3) Err, that’s all we can think of at the moment but give us some time and we will invent new reasons.

 

   If this sounds foolish and silly, it’s because it is.

 

   In fact, the real reason is completely different. Attack a politician and he or she will find a suitable counter argument or at least a vague defence. But make fun of him or her and they will lose all sense of proportion and perhaps their mental balance.

 

 "Kamra’s ’crime’ is that he dared turn a powerful politician into the subject of a joke."

   Most politicians have no wit, and no sense of humour. They can handle criticism but ridicule drives them mad. They have plotted and schemed and manipulated their road to power with so much effort that they cannot bear to think that even after they have got to the top, they are still figures of fun and the punchlines of jokes.

 

   This was true of Soviet rulers, who locked up comedians.
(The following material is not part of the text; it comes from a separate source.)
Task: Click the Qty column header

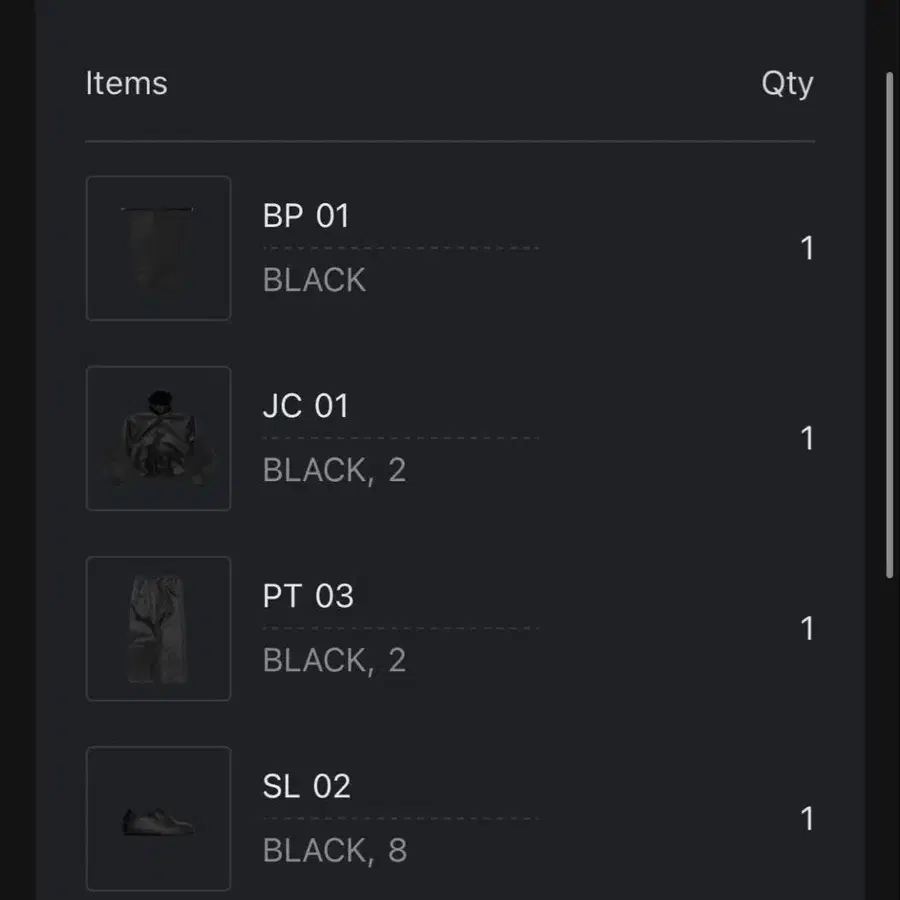Action: point(787,83)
Take this old Soviet joke: “Did you hear about the man who ran around Moscow shouting ‘Brezhnev is an idiot’? He was sentenced to 25 years in a gulag. Five years for ridiculing our great leader. And 20 years for revealing a state secret.”

 

   And it was true of Adolf Hitler, who was prepared to face criticism from the Allies but was driven to apoplexy by Charlie Chaplin’s The Great Dictator, a 1940 comedy film in which Chaplin (whose moustache made him something of a Hitler lookalike) sent up the Nazis and the führer himself.

 

   That’s what is happening in Mumbai today. Kamra’s ’crime’ is that he dared turn a powerful politician into the subject of a joke. And because of one man’s fragile ego, many innocent people have paid a terrible price as the full might of the state has been unleashed upon them. The municipal authorities suddenly found reasons to turn up at the venue because of alleged irregularities. The venue has had to close down and people have lost jobs. The police now want to interrogate members of the audience at the show.

 

   The taxpayer has had to pay the cost of this clownish police investigation into this so-called crime, including an abortive raid on an address where Kamra has not lived for years.

 

   I doubt if anything will come of the many FIRs filed against Kamra because, over the last several months, the Supreme Court has demonstrated an admirable commitment to the principles of free speech.

 

   But as Kamra pointed out in a tweet, the damage has already been done. Which venue will now host comedians like him and risk political wrath? Which promoter will risk the violence that politically sponsored goondas will bring to any Kamra event? Which company will sponsor his shows? Who will have the courage to give him corporate gigs? And how many people will attend his shows if they think they are going to be interrogated by the police afterwards?

 

   I oppose campaigns against free speech by individuals based on perceived offences to religion or morality. But this is much worse. It is not a battle about ideas or morality. It is about one man who can’t bear to be made fun of. And who is, therefore, using the full machinery of the state against those who crack the jokes and worse still, against those who laugh at them. Kunal Kamra has actually said worse things about Narendra Modi and yet nobody has closed down his shows despite the central government’s notoriously thin skin.

 

   This particular battle is not just about free speech. It is also about how we have allowed politicians to waste taxpayer money and hijack the institutions of government to protect their own egos.

 

   It is much worse than anything that happened to BeerBiceps. It is a new low. And unless we speak out against it, this will become the norm.